Racconto: La ballata dell'amore cieco (ispirato alla canzone di F. De Andrè)


La ballata dell’amore cieco
(ispirato a La ballata dell’amore cieco- F.De Andrè)
Isabella Borghese
Giugno 2006


Corinne è ancora dentro quel furgoncino bianco.
Graffiante, graffiata, sprezzante e sprezzata.
Eppure sceglie di vivere.
Come unica alternativa alla sua morte lascia che il suo istinto di sopravvivenza decida per la fine di un’altra vita.
E tra i rivoli di sangue che rendono rosso il lino bianco e le sue gambe Corinne, fulminea, a fatica e sfinita impugna quel bullock che si trova alla sua sinistra, mezzo coperto da uno straccio di daino vecchio, unto e strappato.
Lo impugna stremata, ma lo riesce a trattenere nonostante la poca forza che possiede.
Forse, ora, solo quella generata dalla rabbia e dal terrore.
Corinne stende il braccio per recuperare energia e subito dopo batte tre colpi secchi su quel cranio che ha di fronte fuori di sé, imbestialito e infuocato.
E quei tre colpi secchi bastano a massacrare la testa di Sandro e sono sufficienti a spargere altro sangue in quell’abitacolo che ormai puzza di violenza, feroce e disumana.
Questa volta non è il suo di sangue e a fatica ora Corinne toglie quel corpo dal suo, indossa una divisa di lavoro che Sandro teneva sempre nella parte anteriore del furgoncino, si pulisce la faccia coperta di sangue e si trascina fuori.
A stento e barcollante ma Corinne è finalmente fuori da quel furgone.

Senza tempo.

Corinne raggiunge la città dei Sassi.

Senza tempo.

Arrivava a Matera ubriaca di odio, disgusto, paura.
Riesce a dimenticare il suo amico Gary, ancora in Olanda e si convince di dover scordare per sempre anche la sua amata Praga e la sua seconda patria, Roma.
Nessuno deve sapere più di lei.
Nessuno deve avere a che fare con lei.
Nessuno deve sapere che lei si trova lì.
Pena, la morte.
Questi divengono così gli unici crucci mentali di Corinne.
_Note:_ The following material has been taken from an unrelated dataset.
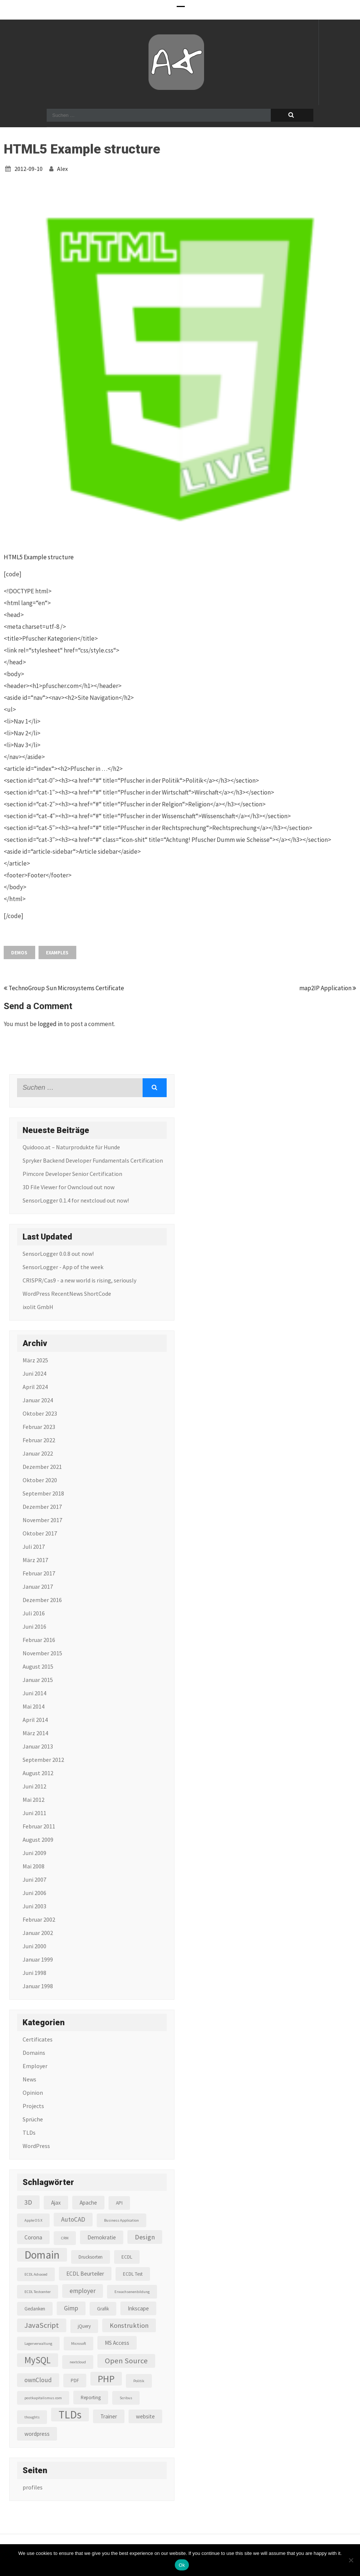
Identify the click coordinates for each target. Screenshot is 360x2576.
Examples (57, 953)
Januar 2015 (38, 1679)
E sola adesso vaga nella città.
Ogni giorno osserva la profondità di quel burrone, passeggia a piedi nudi per conoscere quelle pietre inermi su cui si muove.
E Corinne che non si lascia impressionare dalla loro freddezza rimane incantata dall’imponenza e dalla loro storia secolare.
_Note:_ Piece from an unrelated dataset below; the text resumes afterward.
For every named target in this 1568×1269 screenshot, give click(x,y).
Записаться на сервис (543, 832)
Ha trovato subito alloggio in una piccola grotta.
Quello è il suo rifugio.
Unico e solo.
Un nascondiglio perfetto, Qui nessuno mi troverà, si convince.

Trascorre il tempo e le sue giornate scorrono nella solita routine.
Ogni mattina si spinge fuori dalla città dei Sassi e si ferma all’abituale Coloreria.
I soliti? Le chiede puntuale, rituale e coinciso il negoziante.
Si, grazie .
Così Corinne risponde ogni volta, parca di parole e con lo sguardo sempre rivolto altrove.
Si procura le tele e i colori per la giornata, poi acquista un rosso molto corposo alla bottega di fronte e solo dopo torna tra i suoi Sassi.


Quel giorno invece il negoziante le porge la mano destra pronunciando un, piacere! Alfred. Posso sapere il suo nome? E’ una pittrice? E’ qui per lavoro?
E in quell’istante lei – di tutta risposta- impetuosa e schiva raccoglie tutti i suoi acquisti per fuggire con un rapido, piacere, piacere Virginie.

Virginie…E così Corinne repentina decide di cambiare identità.
Stabilisce di non essere più Corinne.
Per nessuno.

E Alfred tra le pareti della sua coloreria rimane con lo sguardo fisso a osservare la bellezza di quella cliente.
Quell’esile corpo che ora si ferma nella bottega di fronte e che unico nella sua andatura mostra forme sinuose e ben proporzionate.
E’ bastato così poco ad Alfred per ritrovarsi innamorato di quegli occhi smarriti e sfuggenti.
A prima vista.
Lui, d’improvviso come un fulmine a ciel sereno, rimane estasiato e
disarmato di fronte a quello sguardo schivo, fugace e incomprensibile.
Un’espressione che sa suscitargli incomprensione, ma anche curiosità.
Quella donna, pensa Alfred, nasconde qualcosa o ha semplicemente un fascino indiscutibile.
Poi, proprio lui spinto da quest’interesse decide di abbassare la saracinesca del suo negozio.
Vi appende una targa con su scritto Torno subito e s’incammina a distanza per seguire Virginie e scoprire dove alloggia.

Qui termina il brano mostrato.